The preoperative tissue diagnosis in terms of biopsy is controversially discussed. Malignancy or ambiguous tumor dignity is a contraindication to resection in parts, e.g., endoscopically or in two sittings. The aim should be an en bloc resection to minimize seeding and in order to obtain clean surgical margins, although seeding is also a risk in the preoperative biopsy. Some authors consider biopsy unreliable for the diagnosis of large or giant schwannomas because of their secondary degenerative changes. Few cases of malignant transformation of benign schwannoma are described in the literature. Complete surgical resection is the therapy of choice, with an excellent prognosis [1, 21]. When total resection is not achieved, consideration of the Ki-67 index and percentage of p53-positive cells is recommended as an indicator of growth and malignant transformation potential [20, 26].

Nevertheless, regular follow-up is necessary in all cases of schwannoma, especially in patients who have undergone subtotal resection and for patients with a higher Ki-67 index (>2 %) [26].

The approach to the tumor depends primarily on the accessibility and need for potential additional fusion of the spine. Paraspinal schwannomas sometimes have specific characteristics that lead to the possibility of minimally invasive treatment, even in grade V types according to Sridhar. Intraperitoneal and especially intrapleural pressure leads to a dilatation of the pleura or peritoneum during tumor excision, pressing the remaining tumor in the direction of the approach (Fig. 4). Therefore, many paraspinal tumors can be resected through a dorsal transcostal or extraforaminal lumbar approach. In case of intraforaminal tumor involvement, the approach can be extended to a foraminal decompression and tumor excision in the neuroforamen.

Fig. 4
figure 4

A large tumor mass on the thoracic level with intraforaminal involvement. Striped arrows show the dorsal transcostal approach. a-b Empty arrows indicate dilatation of the pleura during the tumor excision, pressing the remaining tumor in the direction of the approach. The broken line shows optional bone removal to reach the whole tumor mass and decompress the neuroforamen

Some large schwannomas, especially in the paraspinal thoracic region without intraforaminal involvement, can be better reached surgically through a ventral approach (Figs. 1 and 2). The advantage is the direct and quick approach and the possibility to remove the tumor in one piece (Fig. 2d). A disadvantage can be chest pain after surgery and the potential transient reduction of pulmonary function test parameters [4].

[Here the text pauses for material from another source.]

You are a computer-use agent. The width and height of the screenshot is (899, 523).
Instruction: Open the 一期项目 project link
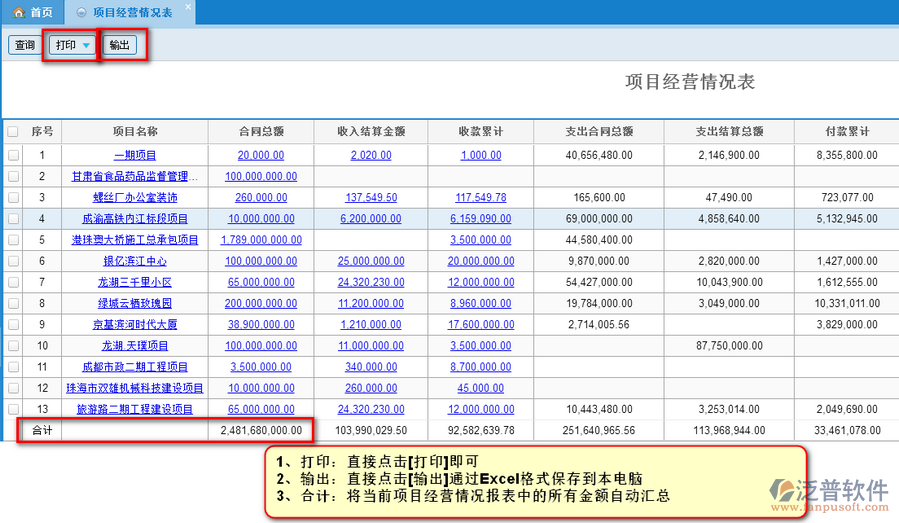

In case of the tumor crossing the ventral midline of the vertebral body (Fig. 3) without complete erosion of the spinal column on the approach side, a ventral/ventro-retroperitoneal approach is recommended. In these cases the approach-related morbidity using a solely dorsal approach would be disproportionally high.

Tumors according to type V of Sridhar's classification or the later added types VI and VII show erosion into the vertebral body. In fast-growing cancer metastases, this can lead to instability, requiring additional spinal fusion. In schwannomas the slow-growing and therefore slow erosion of the vertebral body induces stabilization of the vertebral body in terms of “neocortical bone,” which is located between the tumor and vertebral spongiosa. Schwannoma tissues can easily be curetted out of the tumor cavities in most cases, and stability is not affected in terms of the remaining half of the vertebral body. Therefore, most schwannoma cases do not require additional spinal fusion.

Conclusion

Large thoracic or lumbar benign schwannomas are rare. Most are asymptomatic or present with only minor symptoms, but they can reach a considerable size. Biopsy may be helpful if dignity is unclear. The aim should be a total resection of the tumor, preferably through a minimally invasive approach in one sitting. Stabilization is rarely required.